-- start SOURCE PASSAGE --

Hash access and assignment operations in Ruby including retrieval, modification, default value handling, and advanced access patterns.

Core Built-in Classes Hash Class
2.5.2

Overview

Ruby implements hash access and assignment through several methods that handle key-value pair retrieval and storage. The Hash class provides multiple approaches for accessing values, each with distinct behavior when keys are missing or nil values are stored.

The primary access methods include [] for basic retrieval, fetch for controlled access with error handling, and dig for nested structure traversal. Assignment operations use []= for direct assignment, store as an alias, and various merge operations for batch updates.

user = { name: "Alice", age: 30, preferences: { theme: "dark" } }

# Basic access patterns
user[:name]              # => "Alice" 
user[:email]             # => nil
user.dig(:preferences, :theme)  # => "dark"

Hash access behavior depends on whether keys exist, the configured default value or block, and the specific method used. Missing keys return the default value with [] but raise KeyError with fetch unless a fallback is provided.

scores = Hash.new(0)  # Default value of 0
scores[:math]         # => 0
scores.fetch(:science)  # KeyError: key not found: :science
scores.fetch(:science, 85)  # => 85

Assignment operations modify the hash structure and return the assigned value. Ruby handles symbol-string key distinctions strictly, treating :name and "name" as separate keys unless the hash uses indifferent access patterns.

Basic Usage

The [] operator provides the most common access pattern, returning the value for existing keys or the hash's default value for missing keys. Default values are set during hash creation or through the default= method.

inventory = { apples: 15, bananas: 8, oranges: 12 }

# Standard access
inventory[:apples]        # => 15
inventory[:grapes]        # => nil

# With default values
counts = Hash.new(0)
counts[:visitors] += 1    # Creates key with default, then increments
counts[:visitors]         # => 1

The []= operator assigns values to keys, creating new entries or overwriting existing ones. Assignment always returns the assigned value, not the previous value or the hash itself.

config = {}
result = (config[:timeout] = 30)  # => 30
config[:retries] = 3
config  # => { timeout: 30, retries: 3 }

# Chained assignments
config[:database] = config[:cache] = "redis"

-- end SOURCE PASSAGE --

PROBLEMS>
a: Translate this sentence from the Ruby hash passage into Spanish: "Assignment always returns the assigned value, not the previous value or the hash itself."
b: Rewrite the paragraph of the Ruby hash passage that begins "Hash access behavior depends on" as a short bulleted list, keeping its main facts.
c: Proceed with the Ruby hash passage from the point where it stops.
The data after the Ruby hash passage is unrelated to it.

-- start DATA PROVIDED --

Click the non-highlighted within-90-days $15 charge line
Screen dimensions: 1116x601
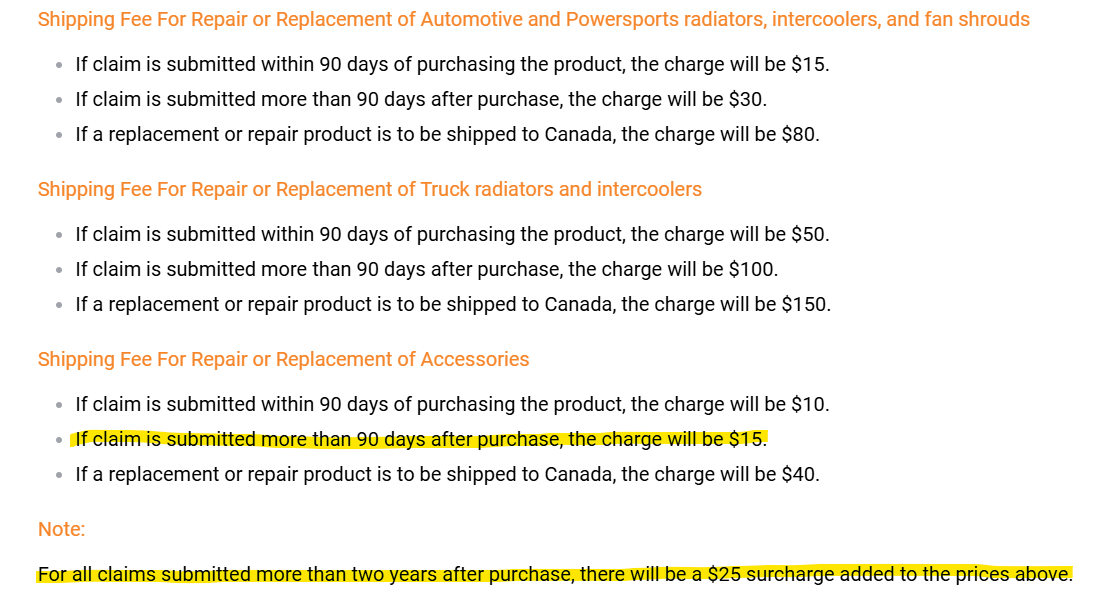click(x=452, y=64)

-- end DATA PROVIDED --

RESPONSES BY TASK>
a: La asignación siempre devuelve el valor asignado, no el valor anterior ni el propio hash.

b:
- Hash access behavior depends on three factors: whether the key exists, the configured default value or block, and the method used.
- With [], a missing key returns the default value.
- With fetch, a missing key raises KeyError unless a fallback is provided.

c:
config  # => { timeout: 30, retries: 3, database: "redis", cache: "redis" }

The fetch method provides controlled access with explicit handling of missing keys. Without arguments, fetch raises KeyError for missing keys. With a second argument, it returns the fallback value. With a block, it yields the missing key and returns the block result.

settings = { host: "localhost", port: 3000 }

settings.fetch(:host)           # => "localhost"
settings.fetch(:password)       # KeyError
settings.fetch(:password, "")   # => ""
settings.fetch(:timeout) { 60 } # => 60

# Block receives the missing key
settings.fetch(:missing) { |key| "default_#{key}" }  # => "default_missing"

The store method functions identically to []= but provides a method-style interface that accepts chaining or functional composition patterns.

cache = {}
cache.store(:session_id, "abc123").store(:user_id, 42)  # Error: store returns value
# Correct usage:
cache.store(:session_id, "abc123")
cache.store(:user_id, 42)
cache  # => { session_id: "abc123", user_id: 42 }

Advanced Usage

The dig method traverses nested hash structures safely, returning nil if any intermediate key is missing rather than raising an error. This method accepts multiple keys as arguments, drilling down through each level.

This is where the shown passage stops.